Wednesday, July 29, 2009

Speaker: Midwest must reinvent to survive

WOOSTER -- If the Midwest states are to survive in this age of globalization, they must reinvent the region and seek ways to collaborate and merge, a senior fellow with a foreign affairs organization said.

The Midwest's economy revolves around two "big things," intensive agriculture and heavy industry, said Richard Longworth, author of "Caught in the Middle: America's Heartland in the Age of Globalization" and a fellow with the Chicago Council on Global Affairs. However, globalization has tossed both of these up in the air.

Longworth was the keynote speaker of the three-day NorthCentral Region Mini Land Grant Conference at Ohio State University's Ohio Agricultural Research and Development Center's Shisler Center. It wraps up today.

While the region manufactures as much as it ever has, it is doing so with fewer people, Longworth said, using a steel plant that produces the same output today with one-tenth the number of employees.

A century ago, the Midwest acted as the Silicon Valley of today, where the ideas of backyard tinkerers and basement entrepreneurs like the Timkens, Ketterings and Goodriches in Northeast Ohio, Longworth said. The ideas were so good, the corporations were so powerful, this region lived off of them ever since.
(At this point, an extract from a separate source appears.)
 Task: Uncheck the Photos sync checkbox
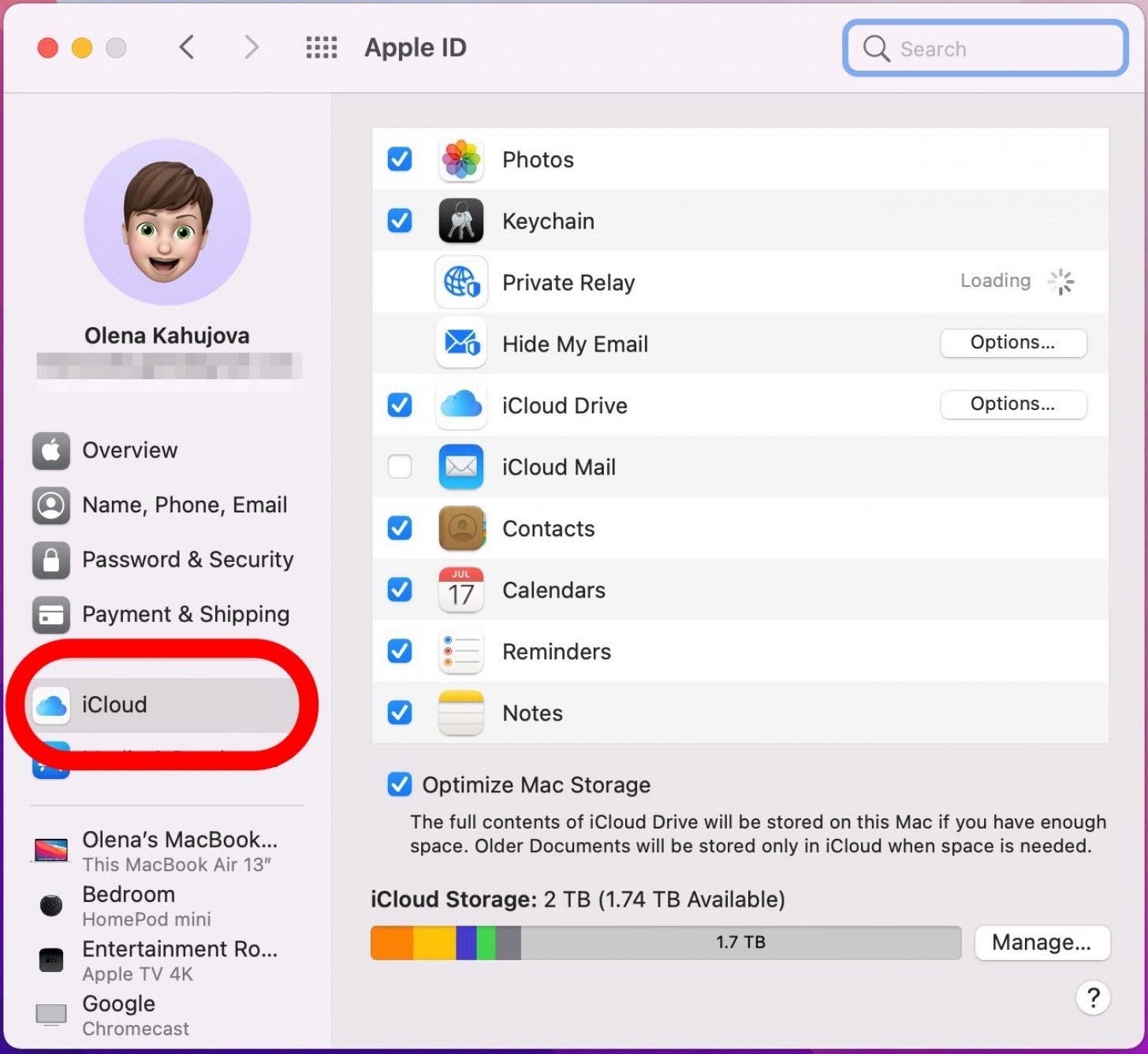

Those corporations provided good-paying jobs, consequently no other good ideas were needed, which led to the loss of the knack to innovate and invent, traits that enabled this area to dominate the national and world economy.

Longworth concludes the Midwest must reinvent itself or die. Part of the solution is for land grant schools, cities and other organizations to look beyond state lines and political boundaries to cooperate with one another rather than compete. He spoke of the need to develop global cities in the region because the true competition was not coming from nearby states, but from across the globe.

In Northeast Ohio, the Fund for Our Economic Future has been promoting regionalism. Longworth's recommendations takes the mission of the Fund and expands it. Rod Crider, president of Wayne Economic Development Council, said regional groups like the Fund need to connect with others to think and act differently to help the Midwest come back.

Collaboration will need to work on all levels, whether it's Wooster, Wayne County, Northeast Ohio or the Great Lakes region, Crider added.

Bobby Moser, dean of OSU's College of Food, Agricultural and Environmental Sciences, asked Longworth what his priorities would be.

The priorities should include education at all levels, and there should be an awareness about how education fits with economic development, Longworth said. He added there needs to be a high-speed rail system to connect the Midwest's cities so travel time would be about two to three hours.

Tuesday's morning session included discussions about the bioeconomy. Adam Liska of the University of Nebraska-Lincoln spoke about the "Life Cycle Energy Efficiency and Greenhouse Gas Emissions of Corn Ethanol," Randy Fortenbery of the University of Wisconsin-Madison talked about issues faced by bio-refinerie, Stephen Myers of Ohio State University talked about bioproducts being created through the Ohio BioProducts Innovation Center, and Theresa Selfa, a sociologist at Kansas State University, addressed how ethanol plants were impacting rural communities.